## TASK TO COMPLETE
Write out every line of the rows below in full, shifting each click coordinate by -61 and leaving out the pictures.

## MATERIALS PROVIDED
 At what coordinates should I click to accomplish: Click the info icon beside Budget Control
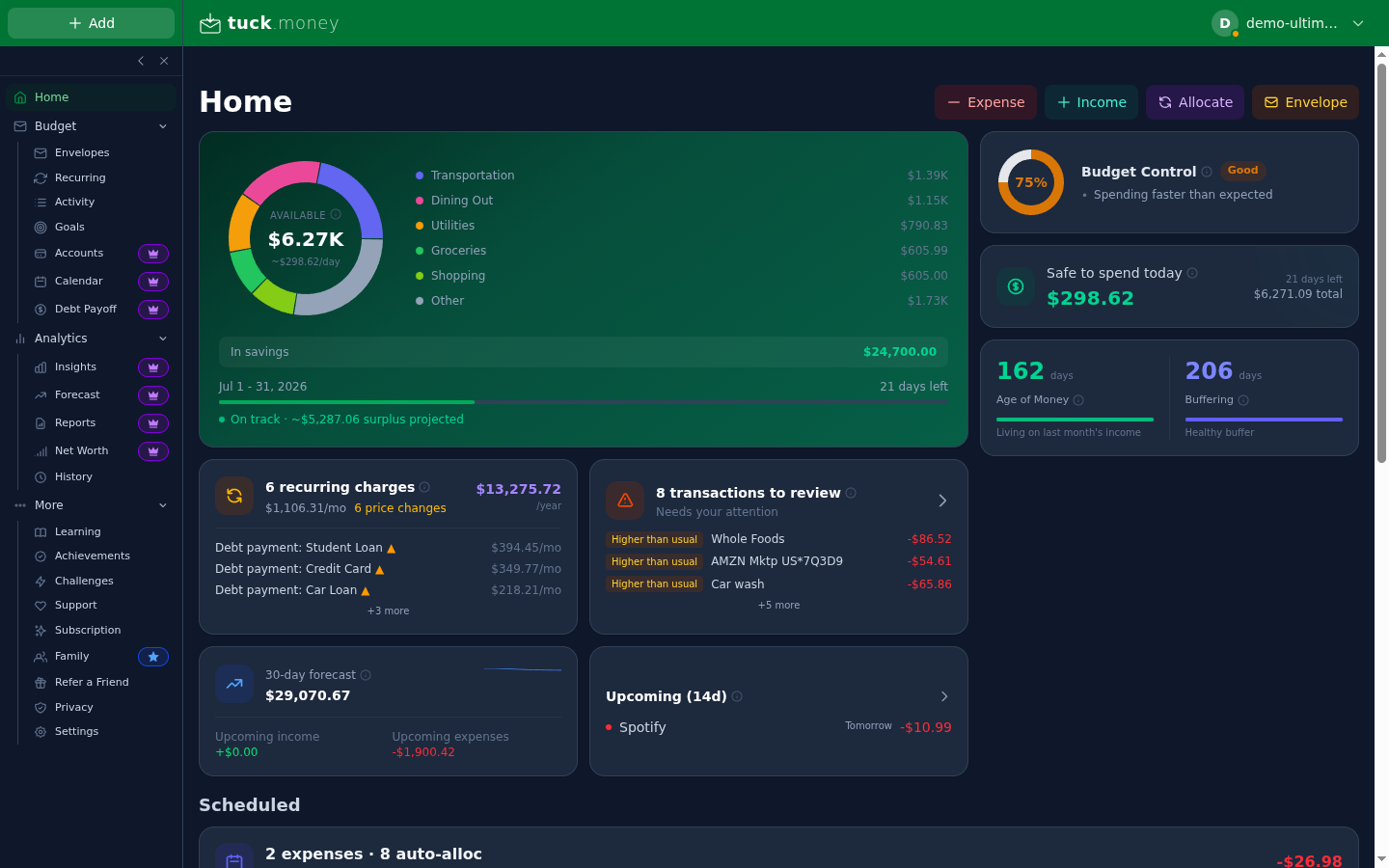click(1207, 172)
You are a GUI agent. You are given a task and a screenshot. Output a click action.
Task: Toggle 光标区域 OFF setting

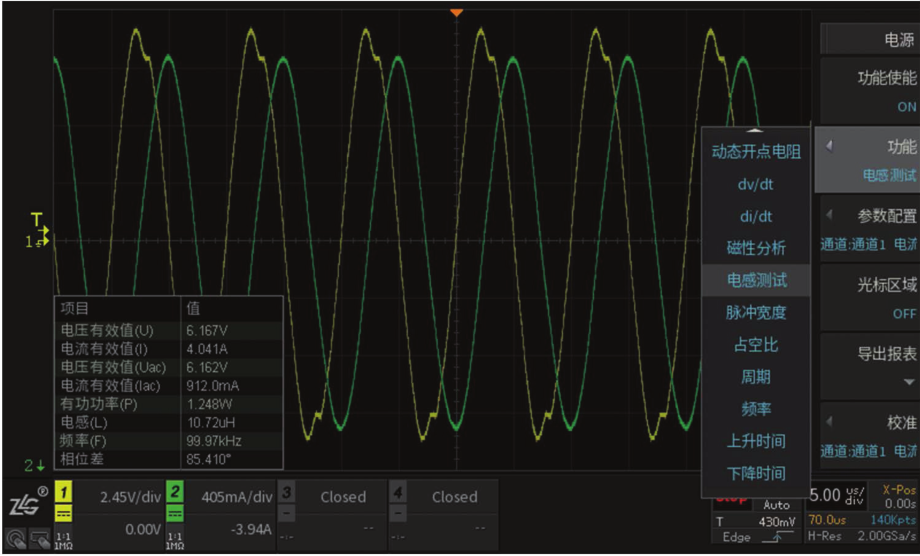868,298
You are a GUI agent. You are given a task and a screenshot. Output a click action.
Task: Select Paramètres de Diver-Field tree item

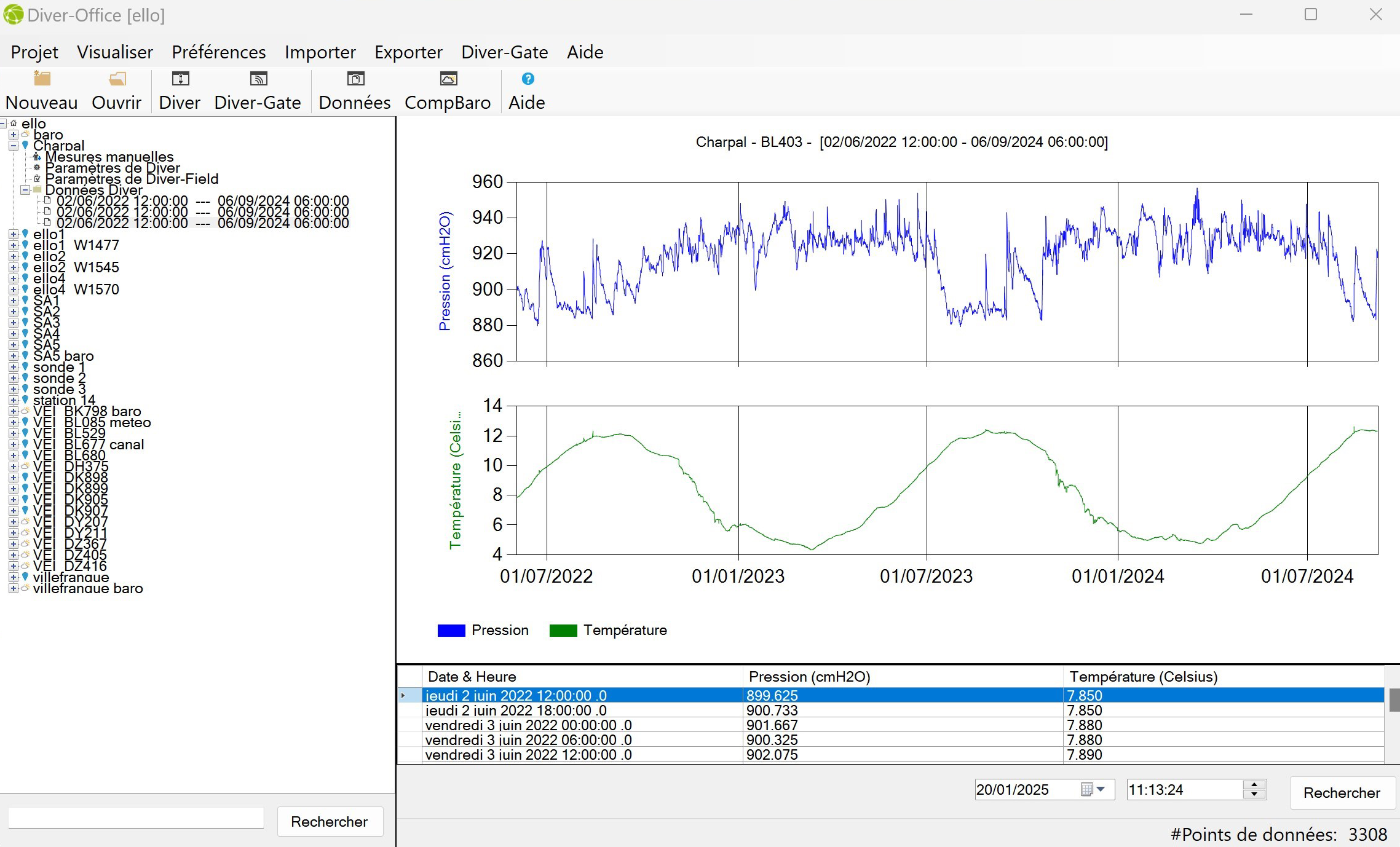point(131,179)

## COMPLETED TASK
 At what coordinates should I click to accomplish: Click the info icon beside Budget Control
click(1146, 111)
You are a GUI agent. You are given a task and a screenshot. Output a click action.
Task: Toggle 光标区域 OFF setting

807,237
You are a GUI agent. You are given a task and a screenshot. Output a click action.
Task: Select Paramètres de Diver-Field tree item

point(70,118)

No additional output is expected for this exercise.